Cisco’s recommended security measures—open-source scanning, vulnerability testing, application firewalls, and AI-focused data loss prevention—address different aspects of this risk, forming the foundation of a comprehensive AI security strategy.
As AI adoption continues to expand across the Middle East, spanning sectors such as government, financial services, energy, and critical infrastructure, organizations face increasing pressure to secure AI applications throughout their lifecycle. From the data used to train models to the deployment of the models themselves, CISOs and IT leaders must manage emerging risks while maintaining digital trust. In response, Cisco has highlighted four priority focus areas organizations should consider to secure AI applications as they scale adoption. The guidance outlines how security teams can adapt established application security practices to AI, helping organizations reduce risk without slowing innovation.
The first focus area is open-source scanning. AI application development often relies on components such as open-source models, public datasets, and third-party libraries. While these resources accelerate development, they may contain vulnerabilities or malicious insertions that could compromise the entire system. Regular scanning of these components helps identify and mitigate risks early in the development process.
The second focus area is vulnerability testing. Static testing involves validating all components of an AI application—including binaries, datasets, and models—to detect potential vulnerabilities, such as backdoors or poisoned data. Dynamic testing evaluates how models perform under various scenarios in production. Cisco also recommends algorithmic red-teaming, which simulates a broad range of adversarial techniques without requiring manual testing, to strengthen model resilience.
Third, application firewalls are emerging to address the unique safety and security risks posed by generative AI, particularly large language models (LLMs). These AI-specific firewalls act as model-agnostic guardrails, monitoring AI application traffic in transit to prevent failures and enforce policies. They help mitigate threats such as prompt injection, denial of service (DoS) attacks, and the leakage of personally identifiable information (PII).
Finally, data loss prevention (DLP) for AI applications is critical, given the dynamic nature of natural language content. Traditional DLP approaches are insufficient, so AI-focused DLP examines both inputs and outputs to prevent sensitive data leakage. Input DLP can restrict file uploads, block copy-paste functionalities, or limit access to unapproved AI tools. Output DLP leverages guardrail filters to ensure model responses do not contain PII, intellectual property, or other sensitive information.

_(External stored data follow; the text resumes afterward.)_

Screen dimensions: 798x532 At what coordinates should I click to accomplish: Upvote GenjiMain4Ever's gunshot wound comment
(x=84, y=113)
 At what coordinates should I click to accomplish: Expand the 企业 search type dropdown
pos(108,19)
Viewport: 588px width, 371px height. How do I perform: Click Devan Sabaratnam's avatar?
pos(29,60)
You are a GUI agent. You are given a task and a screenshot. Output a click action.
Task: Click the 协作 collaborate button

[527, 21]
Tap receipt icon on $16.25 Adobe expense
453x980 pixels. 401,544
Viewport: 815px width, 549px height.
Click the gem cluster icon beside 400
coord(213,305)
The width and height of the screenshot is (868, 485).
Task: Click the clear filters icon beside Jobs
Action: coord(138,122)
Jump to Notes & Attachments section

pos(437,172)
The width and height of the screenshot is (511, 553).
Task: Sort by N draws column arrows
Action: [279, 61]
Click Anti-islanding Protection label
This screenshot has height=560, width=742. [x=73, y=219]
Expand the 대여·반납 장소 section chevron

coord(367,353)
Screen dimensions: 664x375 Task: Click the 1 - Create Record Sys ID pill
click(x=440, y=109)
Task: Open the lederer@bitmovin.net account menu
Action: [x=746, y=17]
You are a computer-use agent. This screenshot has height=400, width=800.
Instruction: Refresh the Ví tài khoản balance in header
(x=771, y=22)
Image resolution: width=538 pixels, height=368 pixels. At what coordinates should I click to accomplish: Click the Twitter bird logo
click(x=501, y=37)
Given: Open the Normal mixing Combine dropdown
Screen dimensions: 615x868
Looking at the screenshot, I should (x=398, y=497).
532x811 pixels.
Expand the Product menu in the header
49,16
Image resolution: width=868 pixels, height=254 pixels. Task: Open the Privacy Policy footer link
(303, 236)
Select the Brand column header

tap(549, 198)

“As AI adoption accelerates across the region, organizations are moving quickly from pilots to production, and that shift changes the risk profile. Securing AI applications requires looking beyond traditional application controls to protect the full AI lifecycle, from the data and third-party components feeding models to how those models behave in real-world use. By applying familiar security principles in AI-specific ways, organizations in the Middle East can scale innovation with confidence while reducing risks such as prompt injection and sensitive data leakage.”
– Fady Younes, Managing Director for Cybersecurity, Cisco Middle East, Africa, Türkiye, Romania, and CIS
In summary, risk exists at virtually every stage of the AI lifecycle, from sourcing supply chain components through development and deployment. Cisco’s recommended security measures—open-source scanning, vulnerability testing, application firewalls, and AI-focused data loss prevention—address different aspects of this risk, forming the foundation of a comprehensive AI security strategy. Together, they enable organizations to innovate safely while mitigating potential threats in AI adoption.